Und postet mir bitte irgendwelche Links direkt zu nem Produkt. Und sagt wenn möglich wieso ich mir das hohlen soll^^ Z.b. eben Sound Blaster ZxR, aber da weis ich nicht ob der Preis sich Lohnt. Bei uns in der Schweiz kriegt man das für 300 Franken^^

@iPol0nski  Für meinen Bedarf sind diese Boxen genau die richtigen.(Ich kenne auch die KRK Rokit's und hab mich bewusst gegen so ein Modell entschieden. Die Gründe werde ich jetzt nicht aufzählen^^ gehört ja eh nicht zu Thema.)​


----------



## Herbboy (25. September 2014)

Womit willst Du denn Musik machen? Du musst doch wenigstens eine Art Keyboard benutzen für Melodien - oder machst Du einfach nur reines Baukasten-Zusammensetzen von Sound"events" per Maus und Drag&Drop? 

Und HAST du denn nun einen Regler für die Boxen oder nicht? 
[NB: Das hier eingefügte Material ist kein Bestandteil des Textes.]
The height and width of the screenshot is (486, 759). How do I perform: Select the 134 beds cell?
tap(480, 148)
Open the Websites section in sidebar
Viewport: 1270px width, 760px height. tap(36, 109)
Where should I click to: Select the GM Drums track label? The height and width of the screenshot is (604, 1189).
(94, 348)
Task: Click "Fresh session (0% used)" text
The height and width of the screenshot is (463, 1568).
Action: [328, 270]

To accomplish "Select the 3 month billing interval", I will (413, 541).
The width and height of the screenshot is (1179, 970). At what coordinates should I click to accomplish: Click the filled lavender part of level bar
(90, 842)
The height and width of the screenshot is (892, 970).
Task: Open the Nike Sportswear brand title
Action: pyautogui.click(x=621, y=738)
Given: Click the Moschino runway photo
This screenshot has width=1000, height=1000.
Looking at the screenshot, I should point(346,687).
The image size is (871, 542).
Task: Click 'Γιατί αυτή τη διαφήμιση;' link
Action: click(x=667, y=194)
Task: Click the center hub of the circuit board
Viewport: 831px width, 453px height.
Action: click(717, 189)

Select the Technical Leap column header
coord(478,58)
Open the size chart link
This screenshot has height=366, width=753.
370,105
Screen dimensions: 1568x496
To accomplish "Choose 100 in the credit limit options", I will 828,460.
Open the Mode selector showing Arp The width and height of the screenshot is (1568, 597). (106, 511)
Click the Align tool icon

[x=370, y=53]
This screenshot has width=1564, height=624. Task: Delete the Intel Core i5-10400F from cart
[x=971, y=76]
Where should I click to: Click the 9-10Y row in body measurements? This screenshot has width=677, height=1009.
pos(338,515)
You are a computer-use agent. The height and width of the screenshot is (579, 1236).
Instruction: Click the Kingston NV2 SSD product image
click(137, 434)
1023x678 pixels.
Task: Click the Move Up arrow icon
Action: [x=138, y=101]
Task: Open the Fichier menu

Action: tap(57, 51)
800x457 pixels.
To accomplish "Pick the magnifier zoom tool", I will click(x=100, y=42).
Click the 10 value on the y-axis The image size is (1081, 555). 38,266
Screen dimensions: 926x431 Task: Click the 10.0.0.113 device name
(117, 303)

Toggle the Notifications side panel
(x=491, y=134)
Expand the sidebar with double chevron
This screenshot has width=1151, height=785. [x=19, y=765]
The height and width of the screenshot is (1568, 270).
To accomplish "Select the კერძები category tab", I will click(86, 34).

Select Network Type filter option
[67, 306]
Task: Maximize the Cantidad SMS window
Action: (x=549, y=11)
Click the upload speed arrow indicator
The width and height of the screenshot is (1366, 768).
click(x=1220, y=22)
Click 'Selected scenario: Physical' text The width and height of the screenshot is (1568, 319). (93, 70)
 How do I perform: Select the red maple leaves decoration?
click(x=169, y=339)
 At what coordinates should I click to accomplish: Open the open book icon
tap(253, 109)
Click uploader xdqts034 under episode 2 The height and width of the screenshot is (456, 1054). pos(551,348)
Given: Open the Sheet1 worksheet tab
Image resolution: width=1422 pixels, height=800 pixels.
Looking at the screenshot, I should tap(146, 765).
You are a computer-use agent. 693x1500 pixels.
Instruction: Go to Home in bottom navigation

Ich würde Dir das hier empfehlen Focusrite - Scarlett 2i2 : Audio Interfaces  bzw. hier auch sehr viele Meinungen, das kommt sehr gut weg Focusrite Scarlett 2i2  Das ist wie mein Interface, nur mit weniger "Features", und der Regler vorne rechts würde die Boxen regeln, dazu hast du noch nen Mic-Ausgang mit eigenem Regler. Zudem kannst Du, wenn du mal doch willst, auch ein Mic anschließen. Und es ist 100%ig gut geeignet für Musiktools, bei denen "Gamersoundkarten" auch mal knacksen oder Latenzprobleme haben. Und vom Sound her ist das sehr rauscharm und "neutral", d.h. da wird Dir Deine Musik vom Klang her auch nicht künstlich "verbessert", was ja scheisse wäre, da Du beim Musikmachen ja auch das Hören musst, was NICHT so ganz gelungen ist.

 Die ZxR ist eher ein "Spielzeug" für Gamer, die ist ihr Geld aber IMHO nicht wert, wenn es einfach nur um die Soundqualität geht. Vor allem hast Du da eben dann viele Spiränzchen, die den Sound verfälschen.


Und iPolanski wollte die Boxen sicher nicht kritisieren, sondern nur klarmachen, dass Du bei solchen (bezogen auf Musik-Producing) Einsteiger-Boxen wohl keinen Vorteil hast, wenn Du 300 statt 100-150€ ausgibst. Ich selber mache Musik und hab nur Abhörmonitore für 150€ / Paar, da haben auch einige semi-Profi-Musiker gesagt "damit kann man nicht arbeiten" - es ist schwerer als mit 1000€-Teilen, aber es geht, und vor allem geht es 100x besser als mit nem 150€-PC-2.1-System


----------